A broader review, conducted in part by outsiders, was based on using the specific incident as a wedge to explore the nature of technical work in context and how workers coped with the significant hazards inherent in the manufacturing process. This analysis yielded a different set of findings regarding both narrow human engineering deficiencies and organizational issues. In addition to the relatively obvious human engineering deficiencies in the machine design discovered by the formal investigation, the event pointed to deeper issues that were relevant to other parts of the process and other potential events.

There were significant limitations in procedures and policies with respect to operations and maintenance of the machine. For example, although there were extensive procedural specifications contained in maintenance ‘checklists’, the workers had been called on to perform multiple procedures at the same time and had to develop their own task sequencing to manage the combination. Similarly, although the primary purpose of the buddy system was to increase safety by having one worker observe another to detect incipient failures, it was impossible to have an effective buddy system during critical parts of the procedures and parts of this maintenance activity. Some parts of the procedures were so complex that one person had to read the sequence from a computer screen while the other performed the steps. Other steps required the two individuals to stand on opposite sides of the machine to connect or remove equipment, making direct observation impossible.

Surprisingly, the formal process of investigating accidents in the company actually made deeper understanding of accidents and their sources more difficult. The requirement for immediate investigation and reporting contributed to pressure to reach closure quickly and led to a quick superficial study of the incident and its sources.

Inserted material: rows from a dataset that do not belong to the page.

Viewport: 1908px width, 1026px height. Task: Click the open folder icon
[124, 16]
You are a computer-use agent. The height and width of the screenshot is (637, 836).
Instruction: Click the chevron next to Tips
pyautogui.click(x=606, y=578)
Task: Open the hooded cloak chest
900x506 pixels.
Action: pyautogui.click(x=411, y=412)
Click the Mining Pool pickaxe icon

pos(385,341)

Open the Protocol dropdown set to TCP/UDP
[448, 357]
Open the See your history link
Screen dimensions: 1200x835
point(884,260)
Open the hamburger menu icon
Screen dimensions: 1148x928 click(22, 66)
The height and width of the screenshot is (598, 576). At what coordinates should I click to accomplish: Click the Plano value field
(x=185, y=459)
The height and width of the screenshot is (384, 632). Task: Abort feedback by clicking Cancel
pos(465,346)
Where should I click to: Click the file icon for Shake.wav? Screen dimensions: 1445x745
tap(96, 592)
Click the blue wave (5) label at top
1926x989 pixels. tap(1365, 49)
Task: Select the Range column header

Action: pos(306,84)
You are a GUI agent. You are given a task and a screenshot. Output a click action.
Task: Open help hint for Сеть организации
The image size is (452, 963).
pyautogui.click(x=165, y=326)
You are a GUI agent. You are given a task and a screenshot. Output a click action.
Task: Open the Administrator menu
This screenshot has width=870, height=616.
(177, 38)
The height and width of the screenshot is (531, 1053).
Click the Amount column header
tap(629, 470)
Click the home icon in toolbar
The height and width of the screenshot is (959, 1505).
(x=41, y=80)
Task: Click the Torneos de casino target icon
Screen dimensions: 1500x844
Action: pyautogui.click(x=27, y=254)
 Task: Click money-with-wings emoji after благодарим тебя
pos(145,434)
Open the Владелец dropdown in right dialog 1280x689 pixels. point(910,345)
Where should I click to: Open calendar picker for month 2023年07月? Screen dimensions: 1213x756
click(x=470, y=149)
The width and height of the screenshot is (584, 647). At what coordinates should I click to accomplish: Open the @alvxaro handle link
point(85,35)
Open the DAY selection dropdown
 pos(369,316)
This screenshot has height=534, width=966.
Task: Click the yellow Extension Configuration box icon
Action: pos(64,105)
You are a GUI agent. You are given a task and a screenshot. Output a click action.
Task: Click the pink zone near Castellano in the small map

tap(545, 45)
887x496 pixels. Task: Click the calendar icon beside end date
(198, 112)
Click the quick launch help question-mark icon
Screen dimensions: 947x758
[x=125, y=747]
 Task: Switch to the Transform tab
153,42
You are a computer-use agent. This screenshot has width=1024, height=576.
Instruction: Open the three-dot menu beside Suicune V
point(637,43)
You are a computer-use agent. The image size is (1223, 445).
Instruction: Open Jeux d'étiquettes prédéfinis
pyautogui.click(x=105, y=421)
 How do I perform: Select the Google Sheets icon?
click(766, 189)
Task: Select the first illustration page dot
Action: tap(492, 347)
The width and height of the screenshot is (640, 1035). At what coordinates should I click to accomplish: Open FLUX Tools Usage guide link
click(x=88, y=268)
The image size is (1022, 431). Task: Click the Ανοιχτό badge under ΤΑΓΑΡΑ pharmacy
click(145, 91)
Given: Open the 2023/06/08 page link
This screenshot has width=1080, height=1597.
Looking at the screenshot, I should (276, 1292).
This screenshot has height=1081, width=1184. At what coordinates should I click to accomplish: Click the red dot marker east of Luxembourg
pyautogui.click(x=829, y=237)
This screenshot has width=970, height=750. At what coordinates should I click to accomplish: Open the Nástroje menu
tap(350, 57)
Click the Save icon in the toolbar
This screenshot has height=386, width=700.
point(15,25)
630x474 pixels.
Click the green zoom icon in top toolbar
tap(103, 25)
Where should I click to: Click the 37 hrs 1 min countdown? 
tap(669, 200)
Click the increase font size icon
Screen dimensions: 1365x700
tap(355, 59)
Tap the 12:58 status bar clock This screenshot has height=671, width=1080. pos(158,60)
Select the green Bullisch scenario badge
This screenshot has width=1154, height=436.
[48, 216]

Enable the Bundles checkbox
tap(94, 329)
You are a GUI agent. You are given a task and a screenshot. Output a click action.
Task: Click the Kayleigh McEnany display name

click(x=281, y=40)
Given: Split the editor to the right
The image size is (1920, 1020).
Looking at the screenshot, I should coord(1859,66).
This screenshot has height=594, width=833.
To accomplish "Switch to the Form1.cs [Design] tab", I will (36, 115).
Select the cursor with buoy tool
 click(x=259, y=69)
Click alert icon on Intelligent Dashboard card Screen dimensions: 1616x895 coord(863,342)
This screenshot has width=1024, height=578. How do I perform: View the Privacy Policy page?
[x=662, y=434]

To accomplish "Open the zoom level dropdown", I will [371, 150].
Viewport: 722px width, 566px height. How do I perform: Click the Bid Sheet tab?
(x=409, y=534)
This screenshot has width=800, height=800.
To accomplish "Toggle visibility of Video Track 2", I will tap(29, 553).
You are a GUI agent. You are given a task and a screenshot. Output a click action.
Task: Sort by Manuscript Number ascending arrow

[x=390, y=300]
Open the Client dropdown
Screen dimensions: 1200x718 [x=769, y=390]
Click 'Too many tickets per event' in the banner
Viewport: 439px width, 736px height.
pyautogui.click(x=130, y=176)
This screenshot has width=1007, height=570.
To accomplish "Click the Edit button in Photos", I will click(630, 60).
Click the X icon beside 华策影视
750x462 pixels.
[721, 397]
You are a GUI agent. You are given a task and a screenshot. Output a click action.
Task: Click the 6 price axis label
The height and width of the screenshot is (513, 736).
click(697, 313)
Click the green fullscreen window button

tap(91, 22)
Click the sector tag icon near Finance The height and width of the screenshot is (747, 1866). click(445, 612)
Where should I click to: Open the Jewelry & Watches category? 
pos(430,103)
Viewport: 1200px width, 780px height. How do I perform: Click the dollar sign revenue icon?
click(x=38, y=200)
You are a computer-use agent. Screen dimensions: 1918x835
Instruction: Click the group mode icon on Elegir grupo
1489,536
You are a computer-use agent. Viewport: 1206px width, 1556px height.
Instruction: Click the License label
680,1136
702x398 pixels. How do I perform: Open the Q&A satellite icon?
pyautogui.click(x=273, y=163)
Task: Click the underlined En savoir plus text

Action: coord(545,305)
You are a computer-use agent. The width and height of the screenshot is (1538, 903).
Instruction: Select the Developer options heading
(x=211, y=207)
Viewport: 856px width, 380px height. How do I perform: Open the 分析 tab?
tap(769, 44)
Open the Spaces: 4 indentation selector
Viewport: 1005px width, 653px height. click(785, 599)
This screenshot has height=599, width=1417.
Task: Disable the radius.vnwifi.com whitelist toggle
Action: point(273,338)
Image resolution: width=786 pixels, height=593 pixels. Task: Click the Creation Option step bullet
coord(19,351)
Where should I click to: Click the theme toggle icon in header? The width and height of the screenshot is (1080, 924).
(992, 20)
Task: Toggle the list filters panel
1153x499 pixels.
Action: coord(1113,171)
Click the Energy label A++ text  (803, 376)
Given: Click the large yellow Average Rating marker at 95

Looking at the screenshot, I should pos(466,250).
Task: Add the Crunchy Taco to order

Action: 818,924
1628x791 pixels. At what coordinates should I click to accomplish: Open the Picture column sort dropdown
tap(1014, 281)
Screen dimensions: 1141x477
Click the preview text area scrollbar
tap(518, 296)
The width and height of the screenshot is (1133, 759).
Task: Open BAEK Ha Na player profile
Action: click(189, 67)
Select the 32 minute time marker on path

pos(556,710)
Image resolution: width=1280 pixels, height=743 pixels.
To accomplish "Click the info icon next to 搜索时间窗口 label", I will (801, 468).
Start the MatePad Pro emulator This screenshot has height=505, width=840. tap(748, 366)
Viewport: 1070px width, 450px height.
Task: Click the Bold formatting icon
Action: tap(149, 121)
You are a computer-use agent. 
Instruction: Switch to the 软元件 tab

The intense concern for ‘safety’ had led the company to formally lodge responsibility for safety in a specific group of employees rather than the production and maintenance workers themselves. Treating safety as an abstract goal generated the need for these people as a separate entity within the company. These ‘safety people’ had highly idealized views of the actual work environment, views uninformed by day to day contact with the realities of clean room work conditions. These views allowed them to conceptualize the accident as flowing from the workers rather than the work situation. They were captivated in their investigation by physical characteristics of the workplace, especially those characteristics that suggested immediate, concrete interventions that could be applied to ‘fix’ the problems that they thought led to the accident.

In contrast, the operators regarded the incident investigation and proposed countermeasures as derived from views that were largely divorced from the realities of the workplace. They saw the ‘safety people’ and their work as being irrelevant. They delighted in pointing out, for example, how few of them had any practical experience with working in the clean room. Privately, the workers said that production pressures were of paramount importance in the company. This view was communicated clearly to the workforce by multiple levels of management. Only after accidents, they noted, was safety regarded as a primary goal; during normal operations, safety was always a background issue, in contrast to the primary need to maintain high rates of production. The workers themselves internalized this view. There were significant incentives provided directly to workers to obtain high production and they generally sought high levels of output to earn more money.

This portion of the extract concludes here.